━━━ Supplied text
- Born: Adam S. Plack
- Origin: East Brighton, Australia
- Genres: New age, folk
- Occupations: Composer, musician, producer
- Instrument: Didgeridoo
- Years active: 1992–present
- Labels: Australian Music International, Rasā Music

= Adam Plack =

Australian didgeridoo player and composer

Adam Plack is an Australian-born didgeridoo player, composer and producer, originally from East Brighton in Melbourne. He moved to New York City in 1991 and released four albums before moving into production and composition for meditation music in partnership with Deepak Chopra.

==Life and career==
Plack comes from a family of classical musicians. He studied classical violin, piano, guitar and voice from a young age. He also enjoyed the improvisations on his father's jazz records and eventually turned toward the Australian landscape for inspiration. Plack picked up the didgeridoo in the early 1990s and began his recording career together with Johnny "White Ant" Soames, releasing the album Dawn Until Dusk (Tribal Song And Didgeridoo) in 1992. The duo produced a second album, Winds of Warning two years later. He has also collaborated with David Gulpilil and other Aboriginal musicians.
━━━━━━
▸ **Challenges**:
(1) According to the Adam Plack biography, what album did Plack and Johnny "White Ant" Soames release in 1992?
(2) Extend the Adam Plack biography with a few sentences that follow on from its final line.
━━━ Dataset entries
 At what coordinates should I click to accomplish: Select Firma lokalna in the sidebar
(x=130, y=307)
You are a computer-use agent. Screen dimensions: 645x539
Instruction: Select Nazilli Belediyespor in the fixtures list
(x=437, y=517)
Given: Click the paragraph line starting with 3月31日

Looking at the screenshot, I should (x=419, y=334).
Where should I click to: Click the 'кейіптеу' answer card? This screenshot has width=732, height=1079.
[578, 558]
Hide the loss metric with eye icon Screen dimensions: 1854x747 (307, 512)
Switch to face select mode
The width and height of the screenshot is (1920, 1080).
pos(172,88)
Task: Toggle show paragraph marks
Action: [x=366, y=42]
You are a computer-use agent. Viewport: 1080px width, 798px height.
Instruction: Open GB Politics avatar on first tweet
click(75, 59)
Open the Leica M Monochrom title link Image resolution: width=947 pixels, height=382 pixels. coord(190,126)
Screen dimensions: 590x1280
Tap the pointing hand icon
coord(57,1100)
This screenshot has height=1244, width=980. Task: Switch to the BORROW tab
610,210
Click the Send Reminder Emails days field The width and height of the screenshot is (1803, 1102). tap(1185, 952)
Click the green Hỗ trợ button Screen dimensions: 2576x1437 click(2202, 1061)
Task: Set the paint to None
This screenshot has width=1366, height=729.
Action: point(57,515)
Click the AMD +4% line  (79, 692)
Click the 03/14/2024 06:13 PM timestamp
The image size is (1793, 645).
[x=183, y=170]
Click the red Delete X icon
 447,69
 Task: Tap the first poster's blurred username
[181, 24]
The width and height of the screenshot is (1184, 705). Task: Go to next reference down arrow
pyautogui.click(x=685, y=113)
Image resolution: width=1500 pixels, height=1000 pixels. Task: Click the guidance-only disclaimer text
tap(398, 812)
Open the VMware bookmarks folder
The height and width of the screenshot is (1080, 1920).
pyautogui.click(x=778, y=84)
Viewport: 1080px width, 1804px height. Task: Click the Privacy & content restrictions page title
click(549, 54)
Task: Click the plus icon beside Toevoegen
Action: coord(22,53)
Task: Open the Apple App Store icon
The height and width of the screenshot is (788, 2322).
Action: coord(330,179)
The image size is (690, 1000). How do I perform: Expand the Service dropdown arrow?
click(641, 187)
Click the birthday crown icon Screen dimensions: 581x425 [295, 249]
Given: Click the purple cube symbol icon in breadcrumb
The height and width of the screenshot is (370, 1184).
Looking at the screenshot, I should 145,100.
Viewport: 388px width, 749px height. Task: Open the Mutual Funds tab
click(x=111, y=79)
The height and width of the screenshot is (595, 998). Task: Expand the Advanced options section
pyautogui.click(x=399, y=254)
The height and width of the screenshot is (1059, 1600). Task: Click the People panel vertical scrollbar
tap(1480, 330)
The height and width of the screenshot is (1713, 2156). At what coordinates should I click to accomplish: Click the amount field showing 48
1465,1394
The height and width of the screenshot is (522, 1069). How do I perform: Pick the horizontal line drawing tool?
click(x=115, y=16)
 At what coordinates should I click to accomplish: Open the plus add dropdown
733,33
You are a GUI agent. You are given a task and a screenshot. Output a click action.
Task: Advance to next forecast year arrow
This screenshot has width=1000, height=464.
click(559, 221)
━━━━━━
▸ **In response**:
(1) Dawn Until Dusk (Tribal Song And Didgeridoo)

(2)
Plack has performed and recorded under the name "Nomad," releasing two albums. The first one, Nomad (1994), was nominated for an ARIA Award for Best World Music Album at the ARIA Music Awards of 1995. The single "With You" from the Songman (1999) album, reached Number 2 on the Billboard Dance charts and won the 2001 ASCAP Rhythm and Soul Music Award. Since then he has worked largely on meditation music with Deepak Chopra, including A Gift of Love (1998), which consists of translations of the poems of Rumi. In 2002, Plack released the Coco De Mer album, a project of new-age interpretations of classical arias.

Plack lives in Los Angeles where he works as a life-coach. He was once married to actress Sonja Sohn.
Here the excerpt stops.